◆ What you should do
Please answer these from the review methods text:
(a) In what program were the extracted articles organized?
(b) How many articles needed detailed evaluation of the full-text publication?
(c) Who would decide if the two reviewers could not reach consensus?

After implementation of the research strategy in all databases and the execution of the manual search, articles were extracted and organised in EndNote Online. Duplicates were deleted by hand. The remaining articles were transferred to an Excel template published by the KCE-Belgian Health Care Knowledge Centre (http://kce.fgov.be/). Two hundred and ninety-six (296) articles from the three used databases, 321 studies selected for screening and 25 records from other sources (30 March 2017) were sequentially included or excluded according to the eligibility criteria. Two reviewers (KW and TP) performed eligibility assessment independently in an unblinded standardised manner.

Thus, the inclusion criteria were:

athletes or healthy subjects who practise sports regularly;

VTFB or haptic FB;

heart rate (HR), joint angles, motor patterns, movement variability;

randomised clinical trials, randomised controlled trials, clinical trial, case reports, cohort study, and so on;

full text written in English, Dutch, German and French;

study subjects are adolescents or adults.

Exclusion criteria were:

non-healthy or pathological population and animals;

children (<10 years of age) and elderly (>65+);

other languages than those mentioned above;

meta-analysis, systematic reviews.

Experiments by Pressley and Ghatala indicated that children younger than 10 years of age are less accurately aware of FB results. Consequently, this set our lower age limit in our search strategy.16 The same goes for the upper limit in adults as has been shown by Rodrigue et al.17

The systematic screening of the articles was carried out in two different phases. First, all search results were screened based on title and abstract in a preliminary screening. If citations were considered potentially eligible and relevant, and if both reviewers (KW and TP) independently had agreed, full-text articles were obtained. In the second phase, full-text articles were evaluated. Detailed evaluation of the full-text publication was necessary for 47 articles. Disagreements between reviewers were resolved by consensus. If no consensus could be reached, a third reviewer (SV) would decide.

Data extraction

Two reviewers (KW and TP) independently performed data extraction by selecting relevant data and integrating it into two databases. The two databases were compared and integrated into a final extraction table. Again, disagreements were resolved through discussion between KW and TP, and in case of disagreement a third author (SV) was asked to make a final judgement. None of the authors were contacted for further information when information was missing or unclearly reported. The reason for the latter was that non-peer-reviewed unpublished information would, among others, hamper the systematic review process and could affect the quality of this paper as such.

◆ Supplied material
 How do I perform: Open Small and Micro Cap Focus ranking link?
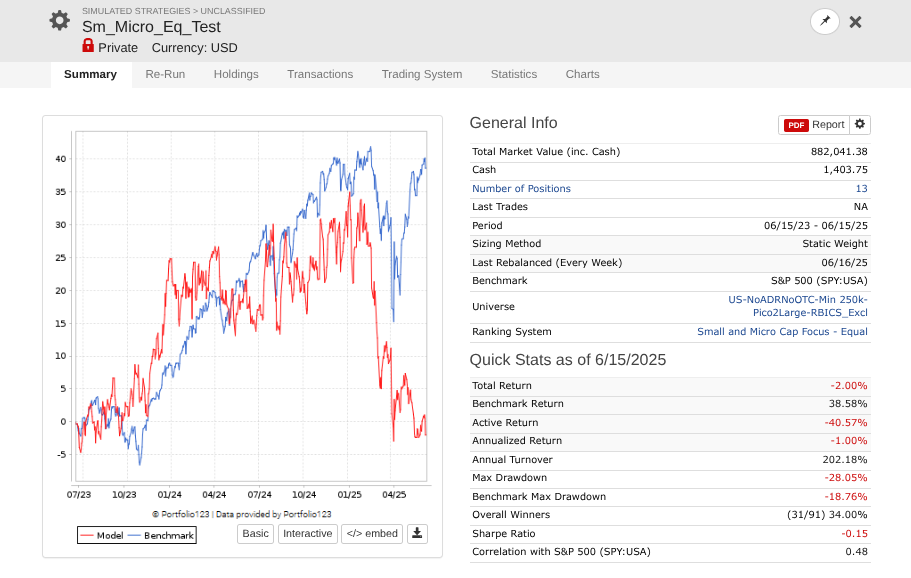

◆ Written reply
(a) EndNote Online
(b) 47
(c) A third reviewer, SV